▸ What the exercise asks
Retype each entry below, keeping every character the same.

Stored records:
*** Block opens ***
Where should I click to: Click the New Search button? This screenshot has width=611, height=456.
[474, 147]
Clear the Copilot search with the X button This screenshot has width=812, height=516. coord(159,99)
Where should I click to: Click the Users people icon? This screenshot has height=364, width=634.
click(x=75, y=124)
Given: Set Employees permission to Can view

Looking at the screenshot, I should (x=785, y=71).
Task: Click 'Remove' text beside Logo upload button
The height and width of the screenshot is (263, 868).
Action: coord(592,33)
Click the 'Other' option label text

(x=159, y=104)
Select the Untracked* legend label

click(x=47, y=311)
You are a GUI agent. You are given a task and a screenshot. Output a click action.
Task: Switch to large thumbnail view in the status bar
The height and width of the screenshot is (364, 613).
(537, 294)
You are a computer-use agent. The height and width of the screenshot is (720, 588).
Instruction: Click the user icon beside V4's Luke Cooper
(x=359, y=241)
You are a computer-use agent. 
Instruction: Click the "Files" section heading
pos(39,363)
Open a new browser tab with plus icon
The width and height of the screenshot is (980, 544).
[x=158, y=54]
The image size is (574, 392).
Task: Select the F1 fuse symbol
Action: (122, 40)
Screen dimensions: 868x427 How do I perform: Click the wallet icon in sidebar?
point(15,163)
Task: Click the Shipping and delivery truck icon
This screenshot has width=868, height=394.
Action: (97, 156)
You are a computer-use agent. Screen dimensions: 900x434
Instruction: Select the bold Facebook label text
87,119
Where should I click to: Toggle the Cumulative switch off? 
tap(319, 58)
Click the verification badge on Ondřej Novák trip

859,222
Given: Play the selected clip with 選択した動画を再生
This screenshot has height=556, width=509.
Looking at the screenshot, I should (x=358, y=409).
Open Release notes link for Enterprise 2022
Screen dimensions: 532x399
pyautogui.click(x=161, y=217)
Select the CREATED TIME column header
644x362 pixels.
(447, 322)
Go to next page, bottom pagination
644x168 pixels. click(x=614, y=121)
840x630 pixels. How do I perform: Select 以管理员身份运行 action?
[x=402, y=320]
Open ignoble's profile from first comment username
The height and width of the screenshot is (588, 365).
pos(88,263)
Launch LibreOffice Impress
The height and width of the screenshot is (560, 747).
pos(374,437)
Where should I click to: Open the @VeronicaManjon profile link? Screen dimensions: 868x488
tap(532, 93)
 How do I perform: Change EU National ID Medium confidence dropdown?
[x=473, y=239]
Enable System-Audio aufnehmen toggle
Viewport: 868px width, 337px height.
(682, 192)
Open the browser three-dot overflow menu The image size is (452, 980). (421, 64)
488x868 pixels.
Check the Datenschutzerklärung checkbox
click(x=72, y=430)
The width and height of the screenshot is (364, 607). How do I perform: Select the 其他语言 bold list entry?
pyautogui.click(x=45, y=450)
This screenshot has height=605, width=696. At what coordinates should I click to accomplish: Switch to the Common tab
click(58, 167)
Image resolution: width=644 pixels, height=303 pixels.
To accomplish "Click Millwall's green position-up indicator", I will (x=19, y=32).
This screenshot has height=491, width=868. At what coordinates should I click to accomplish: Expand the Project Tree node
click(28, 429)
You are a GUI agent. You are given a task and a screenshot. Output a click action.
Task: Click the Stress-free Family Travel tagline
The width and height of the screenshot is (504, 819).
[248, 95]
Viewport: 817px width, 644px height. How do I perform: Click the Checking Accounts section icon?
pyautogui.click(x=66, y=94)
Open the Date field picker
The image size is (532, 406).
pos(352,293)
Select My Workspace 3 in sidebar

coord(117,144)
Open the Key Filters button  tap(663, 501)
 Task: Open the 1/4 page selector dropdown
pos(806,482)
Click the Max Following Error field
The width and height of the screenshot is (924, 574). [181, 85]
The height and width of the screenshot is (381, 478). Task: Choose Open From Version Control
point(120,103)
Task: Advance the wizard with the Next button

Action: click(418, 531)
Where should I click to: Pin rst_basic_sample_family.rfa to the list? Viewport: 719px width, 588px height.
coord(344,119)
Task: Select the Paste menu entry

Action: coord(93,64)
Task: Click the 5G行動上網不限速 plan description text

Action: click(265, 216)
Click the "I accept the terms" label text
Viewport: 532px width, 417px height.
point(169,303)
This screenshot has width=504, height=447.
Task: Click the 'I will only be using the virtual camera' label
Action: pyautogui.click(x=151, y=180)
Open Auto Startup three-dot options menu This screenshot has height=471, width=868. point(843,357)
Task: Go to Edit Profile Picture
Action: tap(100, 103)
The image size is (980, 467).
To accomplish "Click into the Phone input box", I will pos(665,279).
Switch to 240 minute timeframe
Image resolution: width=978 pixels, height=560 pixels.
*** Block closes ***
▸ Solved problem
Where should I click to: Click the New Search button? This screenshot has width=611, height=456.
[474, 147]
Clear the Copilot search with the X button This screenshot has width=812, height=516. coord(159,99)
Where should I click to: Click the Users people icon? This screenshot has height=364, width=634.
click(x=75, y=124)
Given: Set Employees permission to Can view

Looking at the screenshot, I should (x=785, y=71).
Task: Click 'Remove' text beside Logo upload button
The height and width of the screenshot is (263, 868).
Action: coord(592,33)
Click the 'Other' option label text

(x=159, y=104)
Select the Untracked* legend label

click(x=47, y=311)
You are a GUI agent. You are given a task and a screenshot. Output a click action.
Task: Switch to large thumbnail view in the status bar
The height and width of the screenshot is (364, 613).
(537, 294)
You are a computer-use agent. The height and width of the screenshot is (720, 588).
Instruction: Click the user icon beside V4's Luke Cooper
(x=359, y=241)
You are a computer-use agent. 
Instruction: Click the "Files" section heading
pos(39,363)
Open a new browser tab with plus icon
The width and height of the screenshot is (980, 544).
[x=158, y=54]
The image size is (574, 392).
Task: Select the F1 fuse symbol
Action: (122, 40)
Screen dimensions: 868x427 How do I perform: Click the wallet icon in sidebar?
point(15,163)
Task: Click the Shipping and delivery truck icon
This screenshot has width=868, height=394.
Action: (97, 156)
You are a computer-use agent. Screen dimensions: 900x434
Instruction: Select the bold Facebook label text
87,119
Where should I click to: Toggle the Cumulative switch off? 
tap(319, 58)
Click the verification badge on Ondřej Novák trip

859,222
Given: Play the selected clip with 選択した動画を再生
This screenshot has height=556, width=509.
Looking at the screenshot, I should (x=358, y=409).
Open Release notes link for Enterprise 2022
Screen dimensions: 532x399
pyautogui.click(x=161, y=217)
Select the CREATED TIME column header
644x362 pixels.
(447, 322)
Go to next page, bottom pagination
644x168 pixels. click(x=614, y=121)
840x630 pixels. How do I perform: Select 以管理员身份运行 action?
[x=402, y=320]
Open ignoble's profile from first comment username
The height and width of the screenshot is (588, 365).
pos(88,263)
Launch LibreOffice Impress
The height and width of the screenshot is (560, 747).
pos(374,437)
Where should I click to: Open the @VeronicaManjon profile link? Screen dimensions: 868x488
tap(532, 93)
 How do I perform: Change EU National ID Medium confidence dropdown?
[x=473, y=239]
Enable System-Audio aufnehmen toggle
Viewport: 868px width, 337px height.
(682, 192)
Open the browser three-dot overflow menu The image size is (452, 980). (421, 64)
488x868 pixels.
Check the Datenschutzerklärung checkbox
click(x=72, y=430)
The width and height of the screenshot is (364, 607). How do I perform: Select the 其他语言 bold list entry?
pyautogui.click(x=45, y=450)
This screenshot has height=605, width=696. At what coordinates should I click to accomplish: Switch to the Common tab
click(58, 167)
Image resolution: width=644 pixels, height=303 pixels.
To accomplish "Click Millwall's green position-up indicator", I will (x=19, y=32).
This screenshot has height=491, width=868. At what coordinates should I click to accomplish: Expand the Project Tree node
click(28, 429)
You are a GUI agent. You are given a task and a screenshot. Output a click action.
Task: Click the Stress-free Family Travel tagline
The width and height of the screenshot is (504, 819).
[248, 95]
Viewport: 817px width, 644px height. How do I perform: Click the Checking Accounts section icon?
pyautogui.click(x=66, y=94)
Open the Date field picker
The image size is (532, 406).
pos(352,293)
Select My Workspace 3 in sidebar

coord(117,144)
Open the Key Filters button  tap(663, 501)
 Task: Open the 1/4 page selector dropdown
pos(806,482)
Click the Max Following Error field
The width and height of the screenshot is (924, 574). [181, 85]
The height and width of the screenshot is (381, 478). Task: Choose Open From Version Control
point(120,103)
Task: Advance the wizard with the Next button

Action: click(418, 531)
Where should I click to: Pin rst_basic_sample_family.rfa to the list? Viewport: 719px width, 588px height.
coord(344,119)
Task: Select the Paste menu entry

Action: coord(93,64)
Task: Click the 5G行動上網不限速 plan description text

Action: click(265, 216)
Click the "I accept the terms" label text
Viewport: 532px width, 417px height.
point(169,303)
This screenshot has width=504, height=447.
Task: Click the 'I will only be using the virtual camera' label
Action: pyautogui.click(x=151, y=180)
Open Auto Startup three-dot options menu This screenshot has height=471, width=868. point(843,357)
Task: Go to Edit Profile Picture
Action: tap(100, 103)
The image size is (980, 467).
To accomplish "Click into the Phone input box", I will pos(665,279).
Switch to 240 minute timeframe
Image resolution: width=978 pixels, height=560 pixels.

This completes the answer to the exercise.